#### TEXTAUSZUG

Anastasia Velikanova „Teich“ (Farben und Pastelle auf Papier, 2015) – Copyright Anastasia Velikanova
Anastasia Velikanova „Teich“ (Farben und Pastelle auf Papier, 2015) – Copyright Anastasia Velikanova


Ruedi Strese führte das Interview für ART Depesche


In Osteuropa gibt es künstlerisch viel zu entdecken. Alle paar Schritte stößt der Kunstinteressierte auf in ihrer Heimat angesehene Größen, die hierzulande wenig Beachtung finden. Gleichzeitig gibt es einen blühenden Untergrund mit zahlreichen interessanten Protagonisten. Die Grenzen zwischen traditioneller und moderner Kunst sind viel schwächer gezogen als im westlichen Europa, was bisweilen zu bemerkenswerten Ergebnissen führt. Eine vielversprechende junge Malerin und Designerin zwischen heimatlicher Verwurzelung und mondänem Experimentiersinn ist Anastasia Velikanova.

########
#### GEGEBENE ANGABEN

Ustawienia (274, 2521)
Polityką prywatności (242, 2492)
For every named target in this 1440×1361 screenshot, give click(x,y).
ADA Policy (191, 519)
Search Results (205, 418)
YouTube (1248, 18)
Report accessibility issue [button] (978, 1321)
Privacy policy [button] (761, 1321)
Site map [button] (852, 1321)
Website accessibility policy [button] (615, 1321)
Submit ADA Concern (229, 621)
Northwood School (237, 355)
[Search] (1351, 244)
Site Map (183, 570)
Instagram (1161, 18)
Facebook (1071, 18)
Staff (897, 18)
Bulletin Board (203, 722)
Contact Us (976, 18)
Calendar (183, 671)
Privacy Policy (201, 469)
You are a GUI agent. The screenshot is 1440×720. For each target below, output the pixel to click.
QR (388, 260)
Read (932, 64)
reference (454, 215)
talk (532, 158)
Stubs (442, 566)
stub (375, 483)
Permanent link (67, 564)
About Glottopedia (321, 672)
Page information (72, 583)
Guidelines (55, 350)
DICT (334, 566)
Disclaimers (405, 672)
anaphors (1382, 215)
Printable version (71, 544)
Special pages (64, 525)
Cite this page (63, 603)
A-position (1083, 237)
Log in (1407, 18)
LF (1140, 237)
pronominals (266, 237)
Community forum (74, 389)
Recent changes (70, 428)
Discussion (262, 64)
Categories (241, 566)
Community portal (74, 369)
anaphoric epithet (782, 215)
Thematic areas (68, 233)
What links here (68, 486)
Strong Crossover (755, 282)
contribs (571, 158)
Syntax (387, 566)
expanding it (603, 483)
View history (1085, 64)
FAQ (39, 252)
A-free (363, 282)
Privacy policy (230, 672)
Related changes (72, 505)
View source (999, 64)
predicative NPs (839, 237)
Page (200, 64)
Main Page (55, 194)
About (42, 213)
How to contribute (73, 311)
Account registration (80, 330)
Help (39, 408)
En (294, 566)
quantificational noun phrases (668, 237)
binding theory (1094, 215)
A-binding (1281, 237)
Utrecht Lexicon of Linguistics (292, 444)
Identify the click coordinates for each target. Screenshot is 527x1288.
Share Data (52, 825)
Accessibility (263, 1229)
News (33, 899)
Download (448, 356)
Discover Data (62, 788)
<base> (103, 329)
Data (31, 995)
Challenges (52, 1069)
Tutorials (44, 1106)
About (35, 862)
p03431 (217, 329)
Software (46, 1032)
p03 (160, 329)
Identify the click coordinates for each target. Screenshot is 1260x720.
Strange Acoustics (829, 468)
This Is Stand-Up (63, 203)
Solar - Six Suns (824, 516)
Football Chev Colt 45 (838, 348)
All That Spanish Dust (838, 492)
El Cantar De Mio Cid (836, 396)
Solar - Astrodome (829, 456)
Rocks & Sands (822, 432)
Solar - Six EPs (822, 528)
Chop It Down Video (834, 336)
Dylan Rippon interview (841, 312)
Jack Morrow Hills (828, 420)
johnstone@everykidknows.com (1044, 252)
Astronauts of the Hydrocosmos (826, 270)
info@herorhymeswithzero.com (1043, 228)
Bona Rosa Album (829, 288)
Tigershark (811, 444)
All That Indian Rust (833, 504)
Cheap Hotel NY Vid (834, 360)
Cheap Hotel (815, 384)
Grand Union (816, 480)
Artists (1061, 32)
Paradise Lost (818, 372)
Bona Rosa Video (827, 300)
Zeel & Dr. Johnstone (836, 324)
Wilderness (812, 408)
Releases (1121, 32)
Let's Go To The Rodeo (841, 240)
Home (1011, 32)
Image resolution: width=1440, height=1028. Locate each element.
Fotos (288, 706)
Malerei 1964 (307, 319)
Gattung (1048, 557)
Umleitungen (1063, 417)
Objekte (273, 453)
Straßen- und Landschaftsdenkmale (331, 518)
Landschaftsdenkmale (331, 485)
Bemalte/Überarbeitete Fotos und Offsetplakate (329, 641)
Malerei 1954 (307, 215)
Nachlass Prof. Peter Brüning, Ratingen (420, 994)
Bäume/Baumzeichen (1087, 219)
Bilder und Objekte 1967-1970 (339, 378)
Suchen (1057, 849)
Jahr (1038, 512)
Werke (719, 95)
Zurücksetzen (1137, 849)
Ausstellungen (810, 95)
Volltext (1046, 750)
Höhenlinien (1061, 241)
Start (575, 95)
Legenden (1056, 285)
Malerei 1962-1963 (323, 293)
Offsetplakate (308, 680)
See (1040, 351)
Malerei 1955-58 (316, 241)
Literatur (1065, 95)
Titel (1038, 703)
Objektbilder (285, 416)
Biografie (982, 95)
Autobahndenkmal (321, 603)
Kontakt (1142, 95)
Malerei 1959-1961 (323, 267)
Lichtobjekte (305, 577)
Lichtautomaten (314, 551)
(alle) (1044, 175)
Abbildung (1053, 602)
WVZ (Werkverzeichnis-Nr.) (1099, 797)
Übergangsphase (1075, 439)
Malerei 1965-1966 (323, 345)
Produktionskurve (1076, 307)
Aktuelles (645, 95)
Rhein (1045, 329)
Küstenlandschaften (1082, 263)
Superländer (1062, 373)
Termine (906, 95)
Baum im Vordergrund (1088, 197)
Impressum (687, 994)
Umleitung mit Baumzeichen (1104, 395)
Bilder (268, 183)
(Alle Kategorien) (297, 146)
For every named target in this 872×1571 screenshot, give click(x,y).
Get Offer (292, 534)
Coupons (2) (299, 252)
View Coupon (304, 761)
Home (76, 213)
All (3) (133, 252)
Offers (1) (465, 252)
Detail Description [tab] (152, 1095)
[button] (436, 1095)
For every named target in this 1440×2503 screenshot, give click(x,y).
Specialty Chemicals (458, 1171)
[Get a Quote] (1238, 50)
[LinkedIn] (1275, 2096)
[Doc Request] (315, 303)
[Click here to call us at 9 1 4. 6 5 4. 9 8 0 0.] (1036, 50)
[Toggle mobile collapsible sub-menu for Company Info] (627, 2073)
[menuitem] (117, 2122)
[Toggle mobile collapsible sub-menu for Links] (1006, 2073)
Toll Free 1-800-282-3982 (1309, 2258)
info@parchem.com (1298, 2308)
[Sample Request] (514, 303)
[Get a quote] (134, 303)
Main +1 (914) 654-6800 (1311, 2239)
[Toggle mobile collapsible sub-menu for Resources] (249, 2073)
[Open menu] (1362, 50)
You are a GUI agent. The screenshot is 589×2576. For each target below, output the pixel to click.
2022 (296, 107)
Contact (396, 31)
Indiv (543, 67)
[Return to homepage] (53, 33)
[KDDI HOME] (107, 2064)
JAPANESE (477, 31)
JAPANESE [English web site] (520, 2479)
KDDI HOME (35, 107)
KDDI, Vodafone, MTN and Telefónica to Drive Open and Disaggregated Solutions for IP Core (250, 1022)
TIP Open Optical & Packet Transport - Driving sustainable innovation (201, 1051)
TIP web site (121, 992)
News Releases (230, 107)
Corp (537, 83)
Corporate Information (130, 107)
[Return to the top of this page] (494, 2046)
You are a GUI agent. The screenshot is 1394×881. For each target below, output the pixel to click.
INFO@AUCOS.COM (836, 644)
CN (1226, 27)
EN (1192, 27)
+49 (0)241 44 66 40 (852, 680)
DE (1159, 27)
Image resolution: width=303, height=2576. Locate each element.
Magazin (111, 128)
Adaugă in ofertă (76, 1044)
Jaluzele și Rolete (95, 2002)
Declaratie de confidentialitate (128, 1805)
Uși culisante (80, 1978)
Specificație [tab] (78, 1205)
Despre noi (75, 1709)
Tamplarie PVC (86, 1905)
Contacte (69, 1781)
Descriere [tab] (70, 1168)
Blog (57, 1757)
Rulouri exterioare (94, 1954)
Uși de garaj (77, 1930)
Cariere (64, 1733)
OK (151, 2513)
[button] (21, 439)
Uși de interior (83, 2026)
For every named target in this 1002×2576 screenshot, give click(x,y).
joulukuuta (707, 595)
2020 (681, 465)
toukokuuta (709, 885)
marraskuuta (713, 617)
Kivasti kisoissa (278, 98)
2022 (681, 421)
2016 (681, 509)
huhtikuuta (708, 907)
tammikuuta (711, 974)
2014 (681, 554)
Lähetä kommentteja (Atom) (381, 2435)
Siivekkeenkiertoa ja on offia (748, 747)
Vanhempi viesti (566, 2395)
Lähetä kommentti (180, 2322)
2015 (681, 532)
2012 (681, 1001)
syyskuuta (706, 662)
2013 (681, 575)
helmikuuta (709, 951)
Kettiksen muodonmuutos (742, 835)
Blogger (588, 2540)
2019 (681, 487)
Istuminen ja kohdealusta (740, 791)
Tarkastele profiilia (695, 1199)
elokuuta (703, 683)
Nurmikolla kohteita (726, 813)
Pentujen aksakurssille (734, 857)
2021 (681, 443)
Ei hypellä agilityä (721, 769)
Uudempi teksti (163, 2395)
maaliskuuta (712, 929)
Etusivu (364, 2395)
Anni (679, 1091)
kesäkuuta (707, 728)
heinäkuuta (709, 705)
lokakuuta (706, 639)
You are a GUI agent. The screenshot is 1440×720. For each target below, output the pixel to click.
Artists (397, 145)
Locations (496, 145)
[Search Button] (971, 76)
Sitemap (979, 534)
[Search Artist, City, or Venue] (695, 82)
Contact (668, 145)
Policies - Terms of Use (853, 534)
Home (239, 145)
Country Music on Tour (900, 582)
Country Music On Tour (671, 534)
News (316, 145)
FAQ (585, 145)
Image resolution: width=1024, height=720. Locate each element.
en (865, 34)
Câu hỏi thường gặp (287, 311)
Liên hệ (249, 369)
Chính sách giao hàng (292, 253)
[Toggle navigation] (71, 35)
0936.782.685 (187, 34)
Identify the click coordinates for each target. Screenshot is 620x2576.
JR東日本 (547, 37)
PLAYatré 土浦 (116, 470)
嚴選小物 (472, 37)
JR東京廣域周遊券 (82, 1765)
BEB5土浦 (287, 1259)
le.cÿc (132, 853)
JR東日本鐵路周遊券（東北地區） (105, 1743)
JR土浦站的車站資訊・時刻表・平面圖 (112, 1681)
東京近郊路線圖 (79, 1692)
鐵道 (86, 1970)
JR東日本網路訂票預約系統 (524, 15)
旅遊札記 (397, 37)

########

AUFGABEN:
1/ Gib aus dem Textauszug den Abschnitt wörtlich wieder, der mit den Worten „Ruedi Strese führte“ beginnt und mit „ist Anastasia Velikanova.“ endet.
2/ Mit welchen Materialien wurde das Bild „Teich“ laut dem Textauszug gemalt?
Die Zeilen stehen in keinem Zusammenhang mit dem Textauszug.

LÖSUNGEN:
1/
Ruedi Strese führte das Interview für ART Depesche


In Osteuropa gibt es künstlerisch viel zu entdecken. Alle paar Schritte stößt der Kunstinteressierte auf in ihrer Heimat angesehene Größen, die hierzulande wenig Beachtung finden. Gleichzeitig gibt es einen blühenden Untergrund mit zahlreichen interessanten Protagonisten. Die Grenzen zwischen traditioneller und moderner Kunst sind viel schwächer gezogen als im westlichen Europa, was bisweilen zu bemerkenswerten Ergebnissen führt. Eine vielversprechende junge Malerin und Designerin zwischen heimatlicher Verwurzelung und mondänem Experimentiersinn ist Anastasia Velikanova.

2/ Mit Farben und Pastellen auf Papier.